Count the lines below containing "beside"; state the number only.

Stored data:
%%

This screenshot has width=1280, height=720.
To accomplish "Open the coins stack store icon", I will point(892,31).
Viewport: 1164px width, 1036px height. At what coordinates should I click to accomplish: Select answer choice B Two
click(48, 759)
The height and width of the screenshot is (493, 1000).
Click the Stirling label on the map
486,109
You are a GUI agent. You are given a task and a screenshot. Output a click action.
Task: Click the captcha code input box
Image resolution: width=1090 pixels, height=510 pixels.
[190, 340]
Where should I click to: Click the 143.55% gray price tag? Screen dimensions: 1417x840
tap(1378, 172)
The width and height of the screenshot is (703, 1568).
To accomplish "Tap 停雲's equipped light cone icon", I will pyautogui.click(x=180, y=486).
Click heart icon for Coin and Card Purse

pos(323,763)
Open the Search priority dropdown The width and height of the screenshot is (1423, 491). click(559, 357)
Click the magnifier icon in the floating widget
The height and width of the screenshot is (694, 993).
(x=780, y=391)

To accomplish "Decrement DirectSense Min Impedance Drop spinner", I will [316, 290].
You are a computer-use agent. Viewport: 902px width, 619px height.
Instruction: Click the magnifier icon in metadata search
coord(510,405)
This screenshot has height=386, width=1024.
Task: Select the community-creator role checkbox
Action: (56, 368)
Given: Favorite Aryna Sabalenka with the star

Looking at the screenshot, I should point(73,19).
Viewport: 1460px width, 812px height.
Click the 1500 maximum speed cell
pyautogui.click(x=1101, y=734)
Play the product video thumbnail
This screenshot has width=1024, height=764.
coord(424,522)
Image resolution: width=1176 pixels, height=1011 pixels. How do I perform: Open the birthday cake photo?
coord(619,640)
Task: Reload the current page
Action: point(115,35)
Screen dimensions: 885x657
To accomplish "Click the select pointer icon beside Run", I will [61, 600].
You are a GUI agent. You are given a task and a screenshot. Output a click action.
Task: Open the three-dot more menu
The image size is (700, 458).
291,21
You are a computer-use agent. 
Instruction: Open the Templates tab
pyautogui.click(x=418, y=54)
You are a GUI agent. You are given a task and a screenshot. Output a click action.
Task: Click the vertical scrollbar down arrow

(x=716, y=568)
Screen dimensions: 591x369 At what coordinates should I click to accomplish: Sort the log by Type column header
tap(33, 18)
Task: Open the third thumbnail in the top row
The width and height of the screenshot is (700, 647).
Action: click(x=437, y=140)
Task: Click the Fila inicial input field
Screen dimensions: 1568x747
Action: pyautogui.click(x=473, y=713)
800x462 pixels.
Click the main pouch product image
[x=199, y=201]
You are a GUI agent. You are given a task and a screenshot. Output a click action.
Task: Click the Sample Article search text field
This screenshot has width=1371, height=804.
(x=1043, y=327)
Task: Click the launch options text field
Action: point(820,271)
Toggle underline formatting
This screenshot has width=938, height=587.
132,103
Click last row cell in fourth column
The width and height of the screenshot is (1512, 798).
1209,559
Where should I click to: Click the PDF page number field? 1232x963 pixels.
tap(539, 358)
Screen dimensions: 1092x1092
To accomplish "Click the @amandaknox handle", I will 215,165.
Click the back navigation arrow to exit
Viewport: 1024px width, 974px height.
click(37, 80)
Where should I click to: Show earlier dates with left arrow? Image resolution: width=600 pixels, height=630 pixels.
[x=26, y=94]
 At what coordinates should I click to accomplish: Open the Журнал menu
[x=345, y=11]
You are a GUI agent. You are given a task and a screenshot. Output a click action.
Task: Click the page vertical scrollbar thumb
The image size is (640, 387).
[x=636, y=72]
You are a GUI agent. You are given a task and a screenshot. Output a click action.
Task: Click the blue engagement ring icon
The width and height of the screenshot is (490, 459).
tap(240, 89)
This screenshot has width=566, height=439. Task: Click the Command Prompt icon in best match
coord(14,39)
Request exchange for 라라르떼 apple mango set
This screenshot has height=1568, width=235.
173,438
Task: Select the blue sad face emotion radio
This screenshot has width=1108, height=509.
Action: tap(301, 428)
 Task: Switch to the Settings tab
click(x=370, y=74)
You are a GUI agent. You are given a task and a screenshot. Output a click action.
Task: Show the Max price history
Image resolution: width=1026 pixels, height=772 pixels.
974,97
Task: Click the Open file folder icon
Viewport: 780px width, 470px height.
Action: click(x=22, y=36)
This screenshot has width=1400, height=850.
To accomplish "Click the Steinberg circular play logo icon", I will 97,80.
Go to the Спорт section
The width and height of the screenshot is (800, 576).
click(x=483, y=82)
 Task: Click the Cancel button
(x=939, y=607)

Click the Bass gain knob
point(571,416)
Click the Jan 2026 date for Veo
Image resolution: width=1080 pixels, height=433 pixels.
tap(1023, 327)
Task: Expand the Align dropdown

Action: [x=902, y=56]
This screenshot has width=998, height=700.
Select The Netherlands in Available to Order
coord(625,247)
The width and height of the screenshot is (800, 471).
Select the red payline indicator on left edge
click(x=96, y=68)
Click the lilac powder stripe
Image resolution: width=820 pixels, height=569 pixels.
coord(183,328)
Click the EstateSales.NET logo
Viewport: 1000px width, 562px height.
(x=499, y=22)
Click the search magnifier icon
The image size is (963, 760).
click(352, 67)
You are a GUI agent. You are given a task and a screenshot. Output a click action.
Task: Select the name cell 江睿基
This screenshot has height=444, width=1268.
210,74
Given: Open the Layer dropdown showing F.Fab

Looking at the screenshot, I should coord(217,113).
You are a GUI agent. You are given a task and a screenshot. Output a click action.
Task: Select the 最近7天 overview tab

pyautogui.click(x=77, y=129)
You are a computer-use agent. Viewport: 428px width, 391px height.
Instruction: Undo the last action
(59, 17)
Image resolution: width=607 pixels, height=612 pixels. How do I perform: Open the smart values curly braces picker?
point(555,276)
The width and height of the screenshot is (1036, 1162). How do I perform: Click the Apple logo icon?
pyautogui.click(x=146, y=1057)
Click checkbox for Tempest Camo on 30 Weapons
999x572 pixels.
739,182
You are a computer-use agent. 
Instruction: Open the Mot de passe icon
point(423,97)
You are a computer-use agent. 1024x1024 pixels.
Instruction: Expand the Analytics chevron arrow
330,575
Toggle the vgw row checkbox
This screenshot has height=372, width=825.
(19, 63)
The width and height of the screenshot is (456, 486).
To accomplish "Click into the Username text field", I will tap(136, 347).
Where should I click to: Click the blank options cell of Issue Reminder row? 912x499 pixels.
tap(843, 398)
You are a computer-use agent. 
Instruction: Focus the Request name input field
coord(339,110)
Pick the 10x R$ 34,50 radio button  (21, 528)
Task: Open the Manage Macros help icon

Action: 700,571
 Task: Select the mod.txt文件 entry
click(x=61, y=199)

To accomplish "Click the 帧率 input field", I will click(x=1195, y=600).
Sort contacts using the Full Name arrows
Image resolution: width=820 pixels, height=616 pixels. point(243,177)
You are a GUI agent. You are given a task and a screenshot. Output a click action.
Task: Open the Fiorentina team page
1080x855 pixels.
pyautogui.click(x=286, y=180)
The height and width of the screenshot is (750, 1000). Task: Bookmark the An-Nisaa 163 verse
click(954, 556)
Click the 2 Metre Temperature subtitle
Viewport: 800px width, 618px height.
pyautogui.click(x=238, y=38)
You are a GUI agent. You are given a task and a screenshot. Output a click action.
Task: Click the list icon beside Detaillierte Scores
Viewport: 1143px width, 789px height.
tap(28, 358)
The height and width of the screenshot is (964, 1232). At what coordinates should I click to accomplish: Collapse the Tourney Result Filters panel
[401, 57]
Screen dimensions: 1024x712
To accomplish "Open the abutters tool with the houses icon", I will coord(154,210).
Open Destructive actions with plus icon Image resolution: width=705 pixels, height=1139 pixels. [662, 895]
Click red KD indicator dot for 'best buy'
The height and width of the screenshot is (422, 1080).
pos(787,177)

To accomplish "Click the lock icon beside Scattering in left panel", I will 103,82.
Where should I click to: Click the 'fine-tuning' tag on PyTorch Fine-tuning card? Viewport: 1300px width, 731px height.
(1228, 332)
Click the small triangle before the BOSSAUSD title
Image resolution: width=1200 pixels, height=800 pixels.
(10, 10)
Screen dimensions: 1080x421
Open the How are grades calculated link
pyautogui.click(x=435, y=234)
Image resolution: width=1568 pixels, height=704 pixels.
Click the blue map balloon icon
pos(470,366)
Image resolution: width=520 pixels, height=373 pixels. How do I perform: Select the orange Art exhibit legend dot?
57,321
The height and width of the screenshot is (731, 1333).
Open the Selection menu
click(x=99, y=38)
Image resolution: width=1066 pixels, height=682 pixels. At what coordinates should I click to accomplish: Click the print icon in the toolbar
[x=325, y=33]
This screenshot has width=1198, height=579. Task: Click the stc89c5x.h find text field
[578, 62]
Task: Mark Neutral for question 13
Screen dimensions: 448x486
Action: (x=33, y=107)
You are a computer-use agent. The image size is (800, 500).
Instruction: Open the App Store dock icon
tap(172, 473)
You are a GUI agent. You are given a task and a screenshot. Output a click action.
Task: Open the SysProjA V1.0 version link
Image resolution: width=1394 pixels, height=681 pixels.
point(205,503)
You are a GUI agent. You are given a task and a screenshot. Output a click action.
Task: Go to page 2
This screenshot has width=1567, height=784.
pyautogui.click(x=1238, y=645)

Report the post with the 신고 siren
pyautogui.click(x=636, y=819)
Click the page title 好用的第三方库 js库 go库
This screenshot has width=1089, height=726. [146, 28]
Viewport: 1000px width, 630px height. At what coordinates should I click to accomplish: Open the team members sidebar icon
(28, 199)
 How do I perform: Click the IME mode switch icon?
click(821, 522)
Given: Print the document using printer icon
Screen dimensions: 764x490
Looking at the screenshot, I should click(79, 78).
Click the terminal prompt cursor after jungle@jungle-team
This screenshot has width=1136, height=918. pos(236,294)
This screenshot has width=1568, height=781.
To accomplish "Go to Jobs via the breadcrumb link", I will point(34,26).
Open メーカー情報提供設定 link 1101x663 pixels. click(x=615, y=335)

%%

Exercise result:
3